**Your instructions**
Starting at the line below holding "Click the panel layout view icon" and stopping at the line holding "Open Insurance Companies", print every line exactly, both ends included, and leave the rest out.

**Data provided**
►

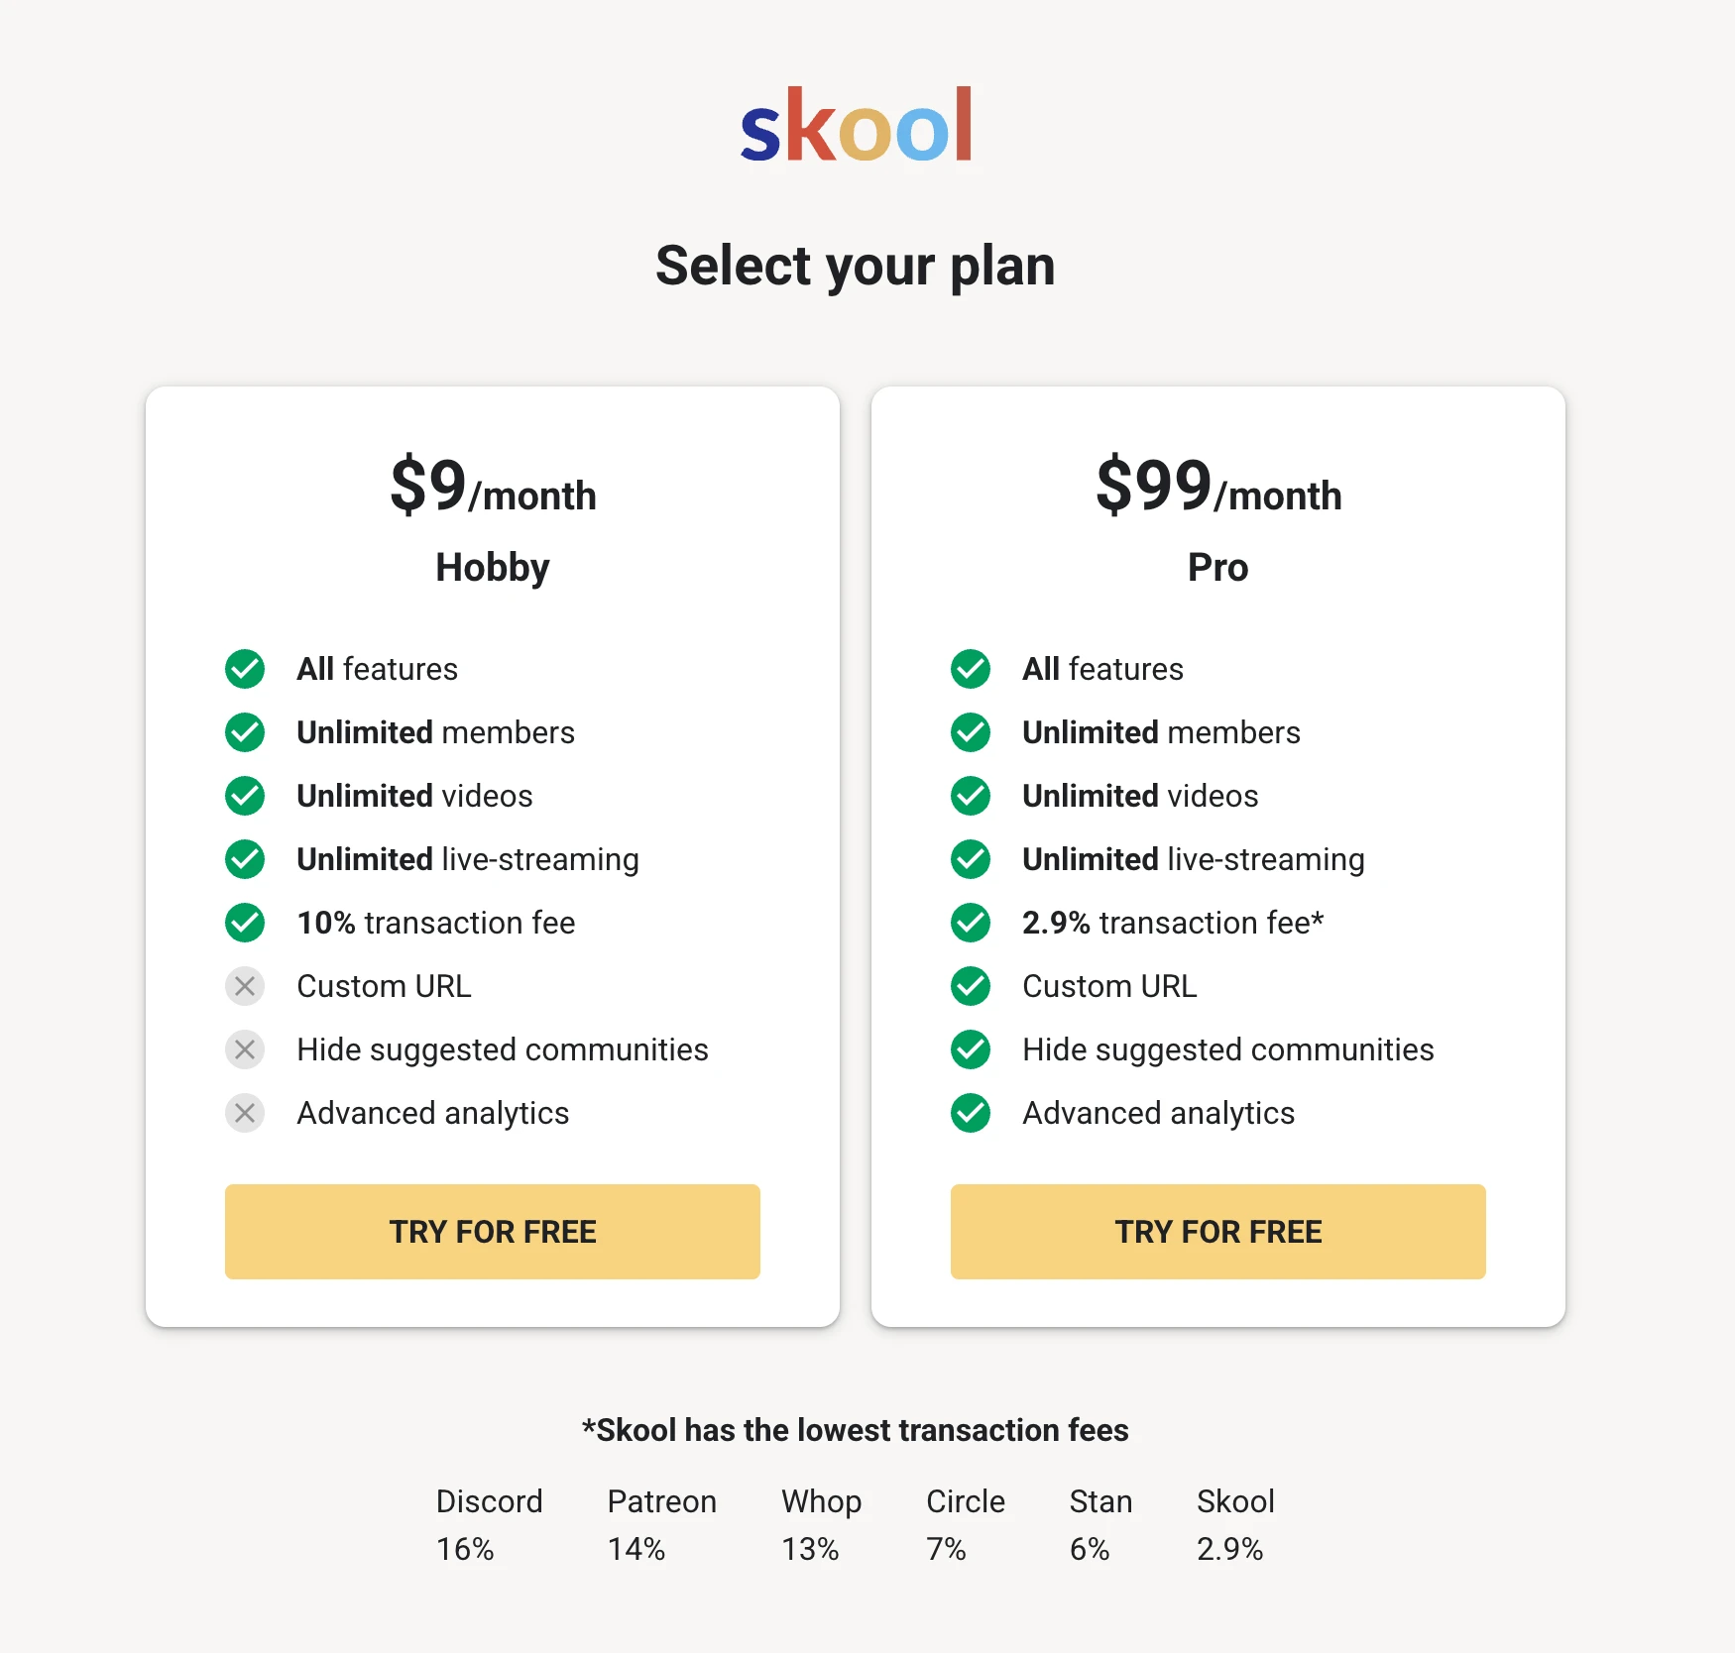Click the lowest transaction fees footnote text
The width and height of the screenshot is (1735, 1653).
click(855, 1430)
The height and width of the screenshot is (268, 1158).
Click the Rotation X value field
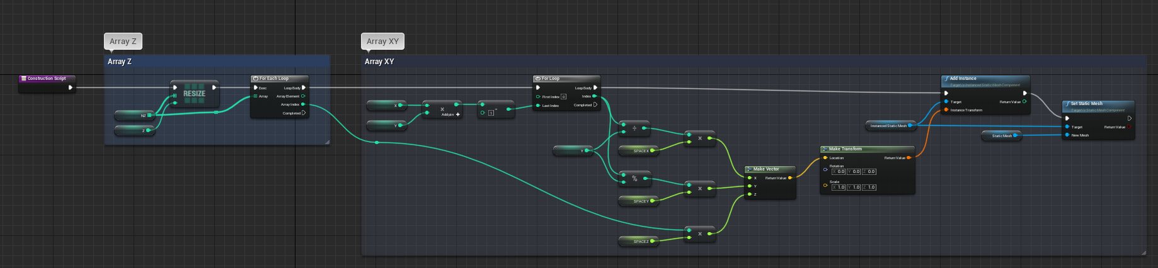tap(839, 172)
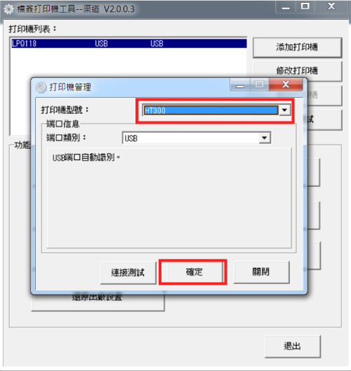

◄
►

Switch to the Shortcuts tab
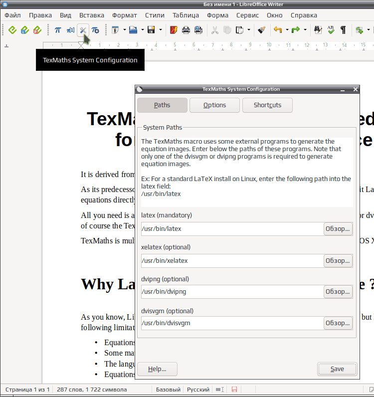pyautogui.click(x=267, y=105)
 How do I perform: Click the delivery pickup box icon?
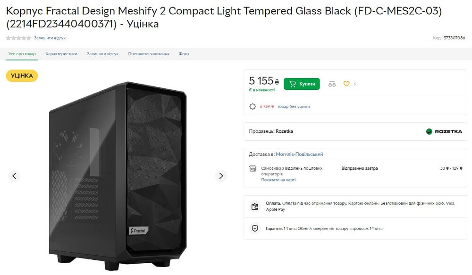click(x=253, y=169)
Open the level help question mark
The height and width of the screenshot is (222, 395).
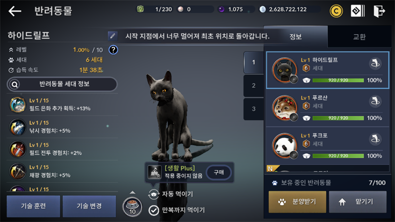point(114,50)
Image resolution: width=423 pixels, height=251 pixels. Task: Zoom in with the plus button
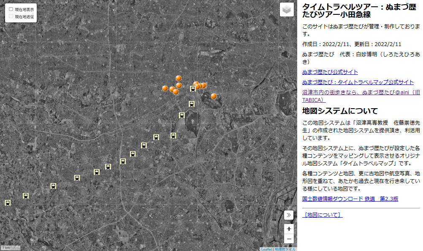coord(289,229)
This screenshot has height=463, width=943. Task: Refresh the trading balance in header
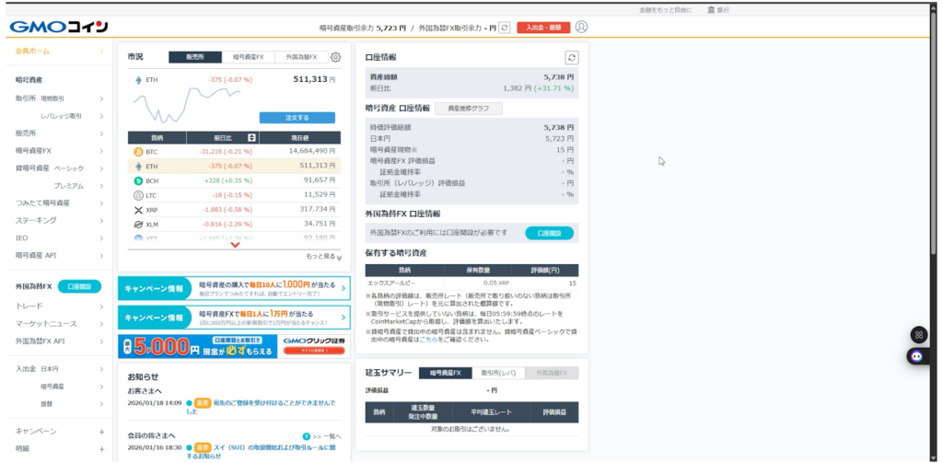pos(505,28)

◄
►

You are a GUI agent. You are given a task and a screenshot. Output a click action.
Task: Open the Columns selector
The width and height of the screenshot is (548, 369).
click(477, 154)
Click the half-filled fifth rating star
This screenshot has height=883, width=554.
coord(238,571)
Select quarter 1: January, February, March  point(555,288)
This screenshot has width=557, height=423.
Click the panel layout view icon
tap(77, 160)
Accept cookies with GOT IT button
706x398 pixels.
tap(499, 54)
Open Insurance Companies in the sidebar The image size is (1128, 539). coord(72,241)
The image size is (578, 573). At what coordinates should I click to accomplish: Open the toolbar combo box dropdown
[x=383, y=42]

◄

**Written solution**
Click the panel layout view icon
tap(77, 160)
Accept cookies with GOT IT button
706x398 pixels.
tap(499, 54)
Open Insurance Companies in the sidebar The image size is (1128, 539). coord(72,241)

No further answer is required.